First You Cry is a 1978 American made-for-television biographical drama film starring Mary Tyler Moore, Anthony Perkins, Jennifer Warren, Richard Dysart and Don Johnson, directed by George Schaefer. It is based on the 1976 autobiography First, You Cry written by NBC News correspondent Betty Rollin in which she recalls her battle with breast cancer. The film was broadcast on CBS on November 8, 1978.

==Synopsis==
TV news correspondent Betty Rollin (Moore) is giving a television report on the dangers of breast cancer, hoping that it will make women more aware of preventative measures. At home, Betty's husband Arthur Heroz (Perkins), a successful author, comments on how a lump in Betty's left breast has grown appreciably harder since she had it examined some time ago. Betty promises to make a follow-up exam. The subsequent checkup, however, leads to a diagnosis of cancer. Following a period of fear and denial, Betty agrees to a biopsy, which, due to the cancer's spread, leads to an immediate mastectomy. Upon leaving the hospital, Betty tries to deal with her varied emotions, along with those of her self-involved spouse, former lover, mother and friends. When she can't perform simple tasks like putting on a robe, Betty falls into depression. She sees herself as "damaged goods", leading to dramatic intimacy issues with Arthur.

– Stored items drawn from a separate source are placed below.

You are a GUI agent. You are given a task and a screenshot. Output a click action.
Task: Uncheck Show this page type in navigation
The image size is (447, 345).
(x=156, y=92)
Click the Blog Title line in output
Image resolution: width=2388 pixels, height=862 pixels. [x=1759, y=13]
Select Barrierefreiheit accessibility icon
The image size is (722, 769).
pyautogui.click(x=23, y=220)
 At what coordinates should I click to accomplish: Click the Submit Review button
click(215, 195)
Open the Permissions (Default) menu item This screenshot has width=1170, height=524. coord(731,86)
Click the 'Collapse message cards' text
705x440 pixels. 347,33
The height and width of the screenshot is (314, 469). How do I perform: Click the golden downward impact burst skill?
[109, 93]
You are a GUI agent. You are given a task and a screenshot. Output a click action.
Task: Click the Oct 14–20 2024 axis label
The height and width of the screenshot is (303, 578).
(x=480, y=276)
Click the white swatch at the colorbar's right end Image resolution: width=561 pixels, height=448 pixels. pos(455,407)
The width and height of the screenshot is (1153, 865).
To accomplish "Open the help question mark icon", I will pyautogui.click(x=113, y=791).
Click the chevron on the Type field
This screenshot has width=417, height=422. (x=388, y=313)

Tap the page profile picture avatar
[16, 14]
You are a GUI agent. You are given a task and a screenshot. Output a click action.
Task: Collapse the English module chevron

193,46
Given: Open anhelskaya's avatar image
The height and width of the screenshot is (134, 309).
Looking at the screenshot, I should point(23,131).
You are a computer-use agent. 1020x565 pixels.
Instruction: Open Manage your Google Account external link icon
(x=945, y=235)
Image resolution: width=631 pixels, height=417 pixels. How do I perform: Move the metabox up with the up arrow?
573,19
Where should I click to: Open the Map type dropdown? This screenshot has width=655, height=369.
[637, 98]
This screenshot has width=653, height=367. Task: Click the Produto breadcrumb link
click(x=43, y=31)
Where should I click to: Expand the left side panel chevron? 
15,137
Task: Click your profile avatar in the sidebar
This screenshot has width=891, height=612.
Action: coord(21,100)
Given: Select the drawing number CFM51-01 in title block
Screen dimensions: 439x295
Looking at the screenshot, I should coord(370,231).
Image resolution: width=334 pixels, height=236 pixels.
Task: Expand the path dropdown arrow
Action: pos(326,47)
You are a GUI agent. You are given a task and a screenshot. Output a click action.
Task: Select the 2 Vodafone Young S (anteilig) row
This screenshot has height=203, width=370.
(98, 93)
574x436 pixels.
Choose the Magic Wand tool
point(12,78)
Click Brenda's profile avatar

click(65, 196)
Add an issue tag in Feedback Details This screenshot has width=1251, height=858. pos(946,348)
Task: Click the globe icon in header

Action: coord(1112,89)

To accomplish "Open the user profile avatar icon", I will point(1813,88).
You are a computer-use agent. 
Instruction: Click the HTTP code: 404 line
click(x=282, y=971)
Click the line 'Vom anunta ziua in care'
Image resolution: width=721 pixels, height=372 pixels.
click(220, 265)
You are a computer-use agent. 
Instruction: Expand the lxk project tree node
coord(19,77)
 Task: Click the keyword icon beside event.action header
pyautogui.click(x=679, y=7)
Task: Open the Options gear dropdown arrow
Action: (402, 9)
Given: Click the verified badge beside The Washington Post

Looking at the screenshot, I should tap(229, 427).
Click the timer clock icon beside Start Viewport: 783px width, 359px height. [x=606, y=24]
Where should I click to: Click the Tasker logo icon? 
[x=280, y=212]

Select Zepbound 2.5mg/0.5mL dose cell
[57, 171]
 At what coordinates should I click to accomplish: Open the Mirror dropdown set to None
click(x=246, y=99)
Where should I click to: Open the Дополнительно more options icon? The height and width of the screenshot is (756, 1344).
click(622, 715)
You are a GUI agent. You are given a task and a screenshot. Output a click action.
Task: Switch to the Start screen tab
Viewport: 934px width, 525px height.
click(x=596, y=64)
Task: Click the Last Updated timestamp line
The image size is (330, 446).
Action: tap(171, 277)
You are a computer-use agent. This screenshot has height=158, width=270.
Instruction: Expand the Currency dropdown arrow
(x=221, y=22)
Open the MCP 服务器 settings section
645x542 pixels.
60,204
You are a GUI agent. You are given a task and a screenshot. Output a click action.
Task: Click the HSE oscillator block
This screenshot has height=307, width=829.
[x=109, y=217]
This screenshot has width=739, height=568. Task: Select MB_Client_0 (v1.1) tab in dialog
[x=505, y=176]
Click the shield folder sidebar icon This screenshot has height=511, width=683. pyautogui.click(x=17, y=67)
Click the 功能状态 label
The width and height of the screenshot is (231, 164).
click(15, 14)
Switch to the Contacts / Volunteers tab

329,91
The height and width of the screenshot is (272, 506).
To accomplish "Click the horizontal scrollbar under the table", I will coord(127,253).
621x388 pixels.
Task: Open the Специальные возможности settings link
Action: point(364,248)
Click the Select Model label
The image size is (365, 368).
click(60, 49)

Betty returns to work, but feels only awkwardness with colleagues. Things worsen when Betty finally looks at her scar, and assumes that all men will now be repulsed by her body. When husband Arthur becomes increasingly distant, she reunites with former beau David (Crenna). She goes to live with him in Philadelphia, quitting her job and leaving her friends behind. After a period of bliss, however, Betty still finds herself unhappy. She then decides to write a book about her travails, leading to an overhaul of her life, both professionally and personally.

==Cast==
- Mary Tyler Moore as Betty Rollin
- Anthony Perkins as Arthur Heroz
- Jennifer Warren as Erica Wells
- Richard Dysart as Dr. Brennerman
- Don Johnson as Daniel Easton
- Florence Eldridge as Mrs. Rollin
- Patricia Barry as Anne
- Antoinette Bower as Marsha
- Richard Crenna as David Towers
- Vivi Janiss as Martha

==Production==
First You Cry was shot from February 14 to March 16, 1978: exterior scenes were filmed on location in New York City and interior scenes were filmed at CBS Studio Center in Studio City, California.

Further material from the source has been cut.